TASK REQUIREMENTS:
Rewrite the lines below, replacing "GUI agent" with "interface agent" and keeping everything else the same.

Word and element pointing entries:
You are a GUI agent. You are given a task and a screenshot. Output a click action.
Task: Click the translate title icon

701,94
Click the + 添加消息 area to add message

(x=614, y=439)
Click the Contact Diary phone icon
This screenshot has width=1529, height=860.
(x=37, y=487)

WRITTEN RESPONSE:
You are a interface agent. You are given a task and a screenshot. Output a click action.
Task: Click the translate title icon

701,94
Click the + 添加消息 area to add message

(x=614, y=439)
Click the Contact Diary phone icon
This screenshot has width=1529, height=860.
(x=37, y=487)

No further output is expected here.